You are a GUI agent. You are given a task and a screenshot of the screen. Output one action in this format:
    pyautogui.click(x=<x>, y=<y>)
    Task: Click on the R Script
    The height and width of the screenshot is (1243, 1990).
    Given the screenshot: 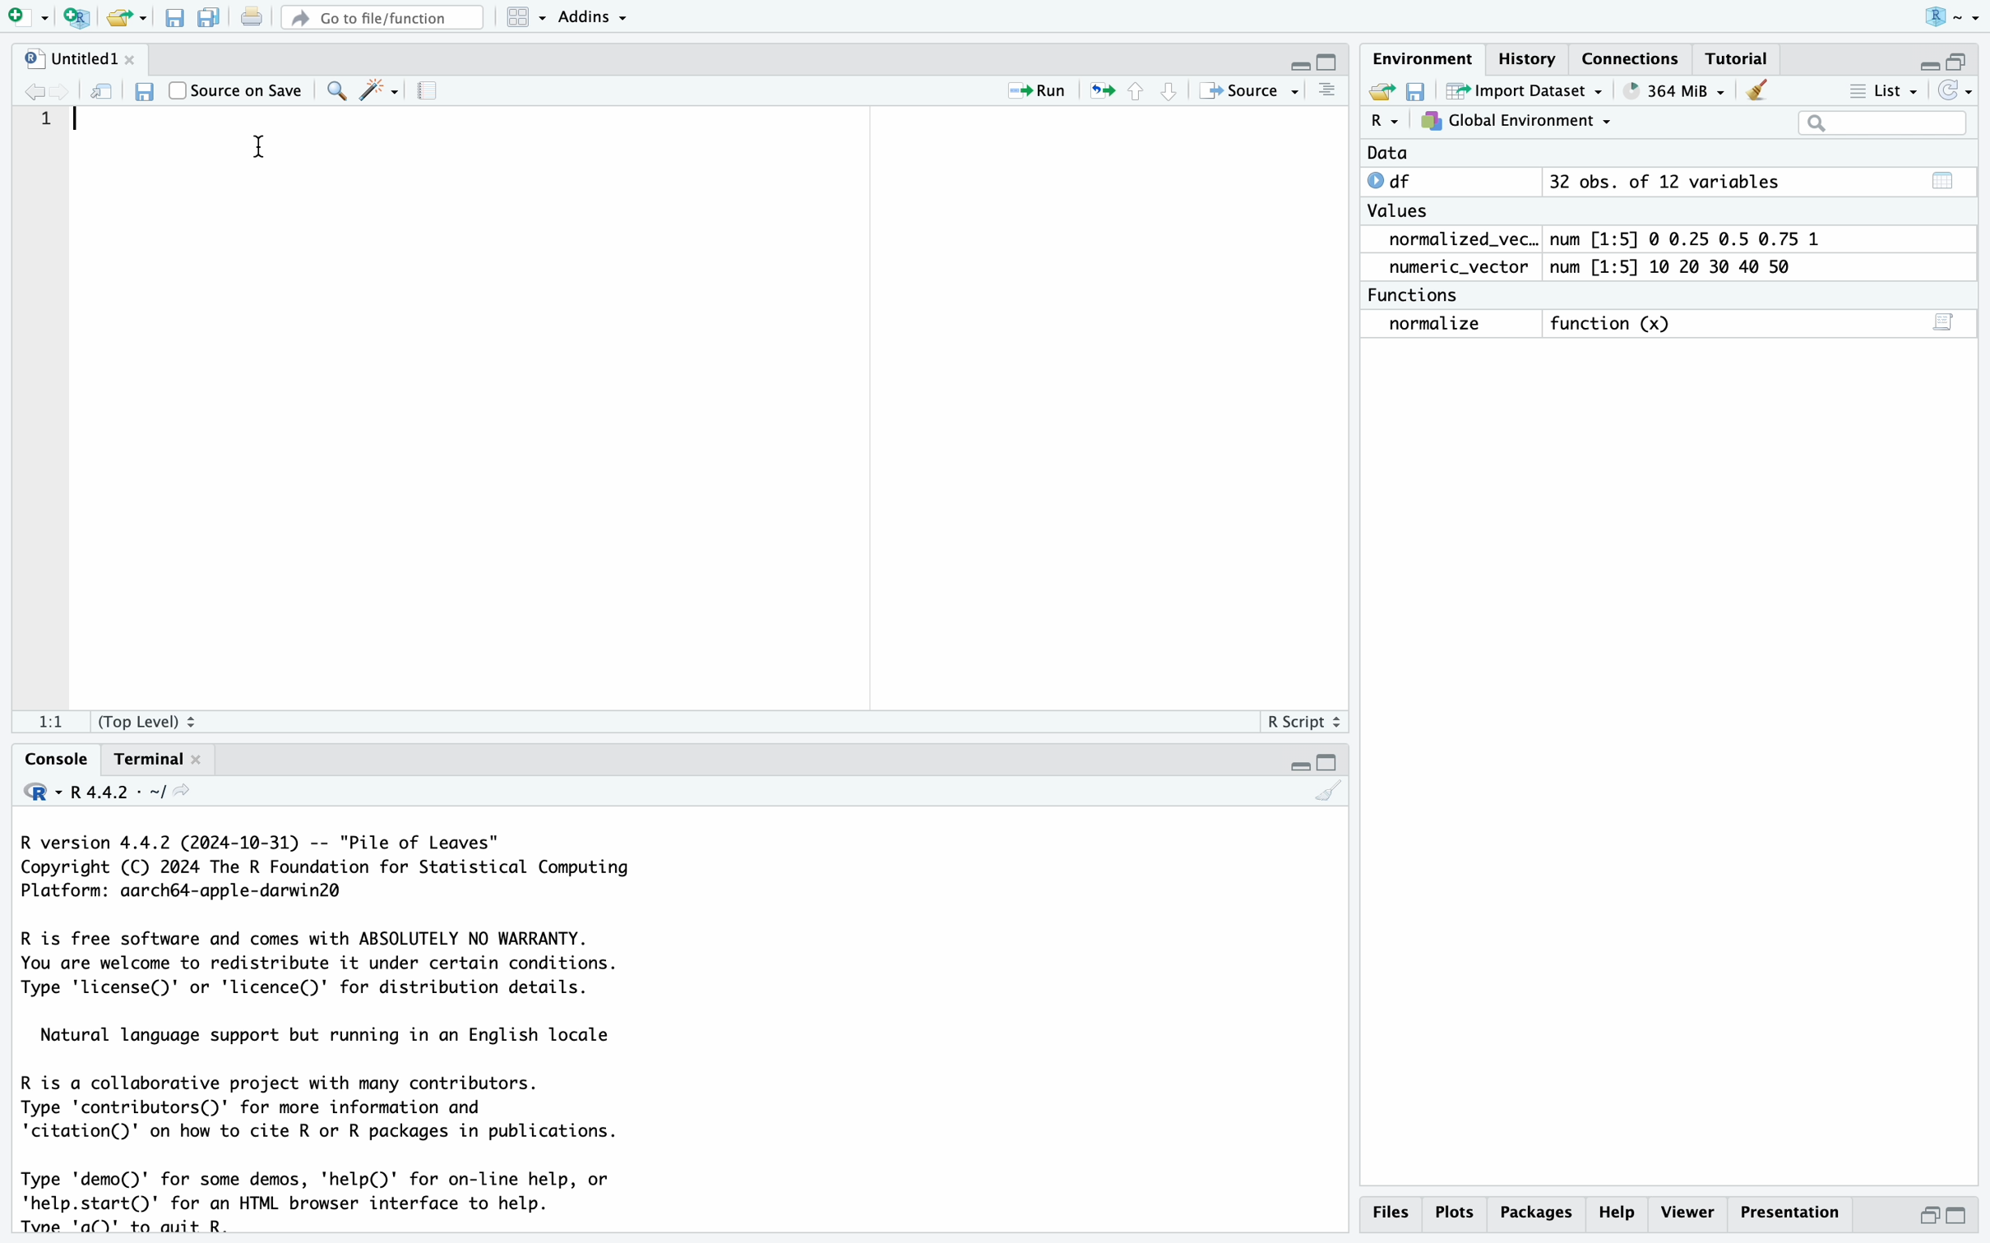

**Given instruction:** Give back every line of the material above unchanged and in order, leaving out the pictures.

**Solution to the problem:**
You are a GUI agent. You are given a task and a screenshot of the screen. Output one action in this format:
    pyautogui.click(x=<x>, y=<y>)
    Task: Click on the R Script
    The height and width of the screenshot is (1243, 1990).
    Given the screenshot: 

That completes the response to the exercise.